Baril won the quest with a time of 9 hours, 25 minutes.

All 16 mushers who started the 100-mile race Saturday morning finished the race under ideal temperatures on a course that could not have been better, according to Baril. The last musher finished at 7:45 a.m. Sunday, 45 minutes before the mushers banquet.

Baril, 57, won $1,200 for his team’s effort. It was his first Eagle Lake race and he will return next year to defend his championship.

“I’m pretty happy with this team of mine,” said the 20-year veteran musher. “They worked hard, and even if Normand was only 10 minutes behind, I knew my team would take me through this.

“I’m just the guy behind the sled,” he added. “Even when I thought they would slow down, Gizmo [his leader] would get them going again and they finished strong.”

Baril said he kept looking back on the final leg, knowing Cassavant was just behind him.
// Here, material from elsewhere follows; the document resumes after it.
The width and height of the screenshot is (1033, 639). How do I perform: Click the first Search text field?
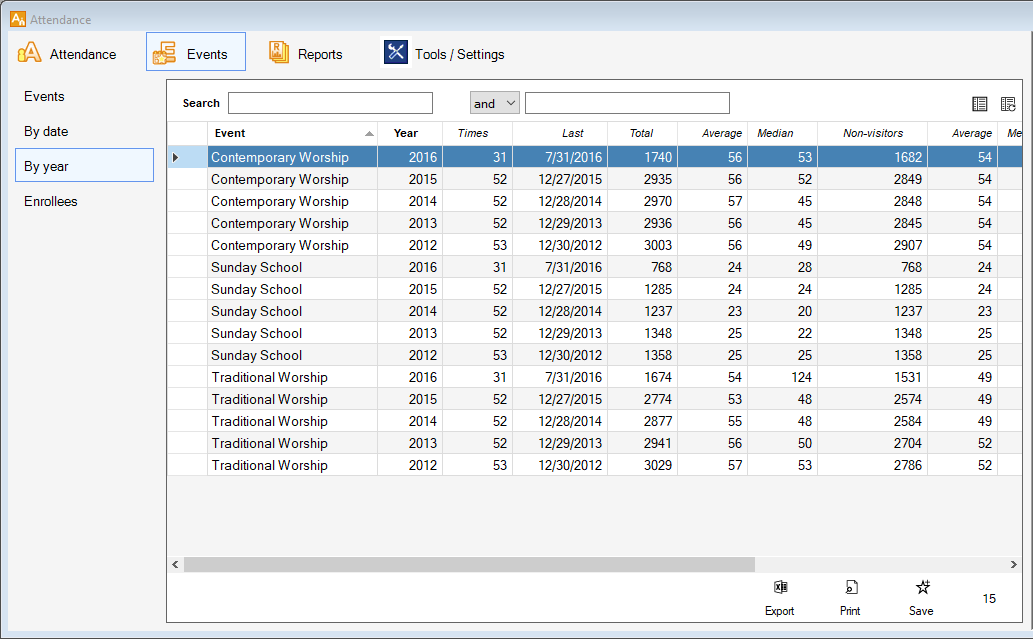[x=330, y=103]
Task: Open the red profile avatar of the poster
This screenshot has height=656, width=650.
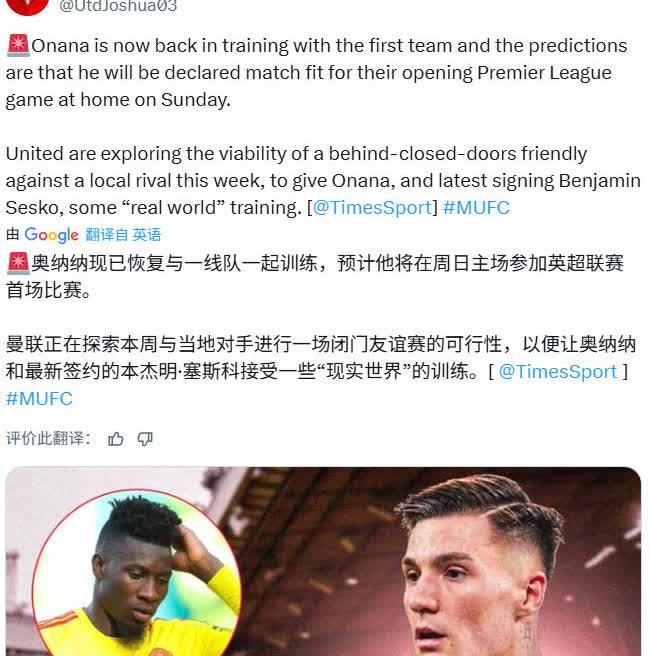Action: [x=27, y=6]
His dogs, he said, have a lot of heart.

“I’m on a bit of a cloud right now,” he said.

Three mushers who were scheduled to race at Eagle Lake scratched before the start of the race. The race usually takes 25 teams, but only had 16 this year because of a conflict in racing dates with a larger race in Minnesota.

Defending champion Matt Carstens of New Hampshire was racing in Minnesota this weekend.

Irving Woodlands LLC donated the $5,000 purse for the Eagle Lake race again this year. The first-place musher receives $1,200 and the remaining $3,800 is split by the other nine mushers who finish in the top 10.

The race started at 11 a.m. Saturday under clear sunny skies and temperatures in negative numbers. Early morning temperatures of 24 degrees below zero warmed to 5 degrees below zero at starting time. Afternoon temperatures rose to 14 degrees.

A couple of hundred people lined the starting gate at the town’s public beach near the Old Mill Marina. Mushers started at two-minute intervals heading for Moose Point Camps at Fish Lake.

There they had a four-hour layover where Sen. John L. Martin (D-Eagle Lake) hosted the mushers and volunteers and sent them on their way with full stomachs.

Race Marshall John Kaleta said the race effort is assisted greatly each year by a good veterinary staff that includes Jeremy Bither, Nick Pesut, both with years of experience with the Can Am Crown International Sled Dog Race and Turner Lewis, a veteran of Alaska’s Iditarod Sled Dog Race.